America needs Black History Month because it is the only way to ensure that children, regardless of their race, learn about the contributions that African-Americans have made to American History. These contributions are so much more than what is currently taught in our education system. Growing up, we become accustomed to the yearly tradition of celebrating the achievements of African-Americans for one month of the year. Madame C.J. Walker, who became the first self-made black millionaire with Madame Walker’s Wonderful Hair Grower (not the pressing comb as many people believe), Garrett Morgan, who is most notable for his invention of the traffic signal and gas mask—and the first hair relaxer—and George Washington Carver, who created a plethora of uses for peanut products, respectively. We also learn about the power players of the Civil Rights Movement, such as Dr. Martin Luther King, Jr., Rosa Parks, and usually Malcolm X.
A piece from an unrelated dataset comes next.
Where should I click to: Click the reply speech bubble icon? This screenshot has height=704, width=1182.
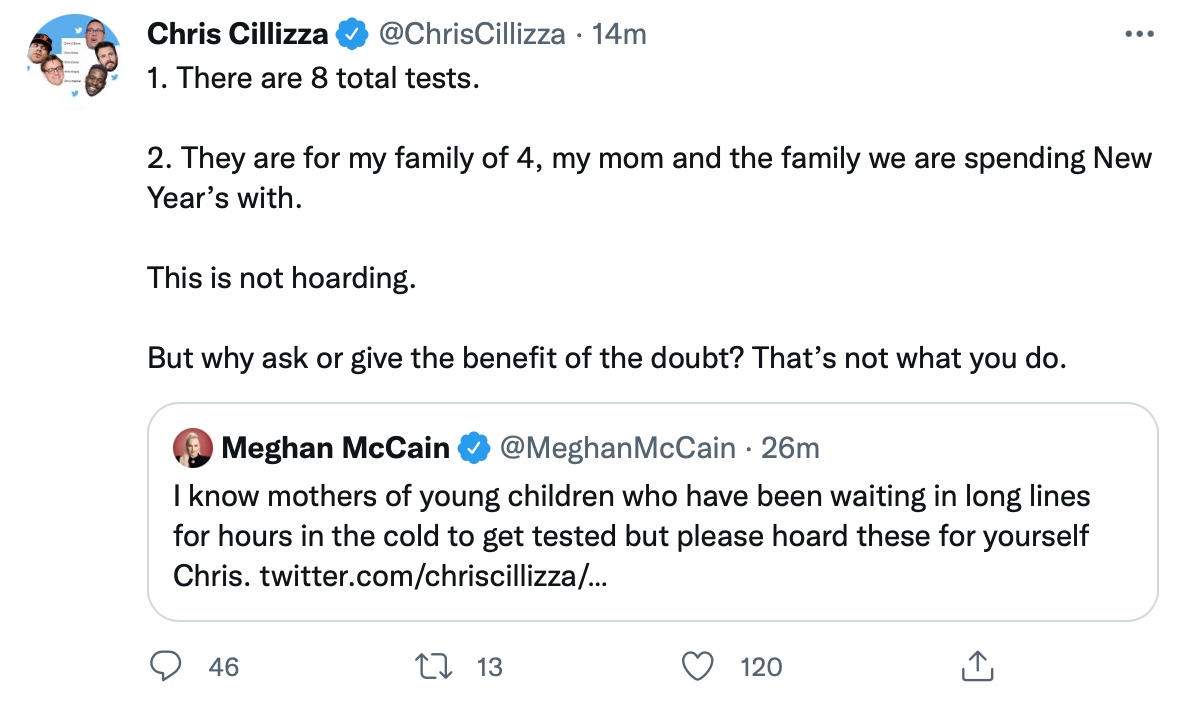[x=168, y=666]
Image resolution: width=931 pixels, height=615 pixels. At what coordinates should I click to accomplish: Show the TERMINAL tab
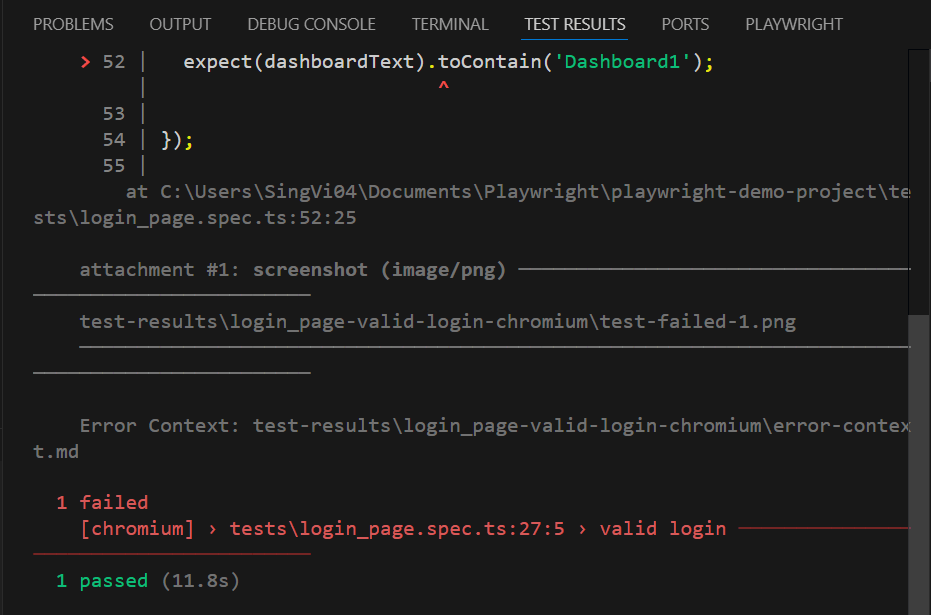[x=450, y=24]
Malcolm X is, of course, another controversial figure. As recently as this year, students in a Flushing, New York elementary school were reprimanded for choosing to do a presentation on Malcolm X for Black History Month. Their teacher supported this ban with the claim that the African-American revolutionary was “bad” and “violent.” However, Malcolm X was not actually violent; he supported the complete separation of the black and white communities and only condoned violence in the case of self-defense within the context of racially motivated hate crimes. Whereas Dr. Martin Luther King, Jr. is currently hailed for his non-violent practices and dream for equality, Malcolm X is condemned for his “eye-for-an-eye” approach to justice and compelling rhetoric.
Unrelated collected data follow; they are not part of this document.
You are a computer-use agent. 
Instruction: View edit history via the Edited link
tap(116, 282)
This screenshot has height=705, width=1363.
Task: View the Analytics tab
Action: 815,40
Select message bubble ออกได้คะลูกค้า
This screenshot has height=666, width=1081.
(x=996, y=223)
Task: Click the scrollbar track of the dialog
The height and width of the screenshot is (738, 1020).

Fortunately, there are youths today who still have the potential to change the society in which we live. During Black History Month, they learn about important figures in African-American history and their contributions to the race, regardless of how censored the information may have become. Scholars say that it is our responsibility to compensate for the “watered-down” black history that is being taught in schools; however, many children do not have access to this knowledge outside of the classroom, which is why there should be a collective striving to change the way our children learn their history. Not only should they be exposed to a wide variety of positive role models within their race, but it is also imperative that they are taught their history without sugarcoating or censoring. Black History Month is a starting point. School districts are actively encouraging the integration of African-American history into their curricula, if only for a month. What students now need is an education that allows them to understand their history. With this understanding, they will be able to see that history repeats itself—that the old social practices and laws have merely been recycled to make prejudice and discrimination less overt. However, without knowledge of the construction of American society and its effect on African-Americans, they will be unable to gain that insight.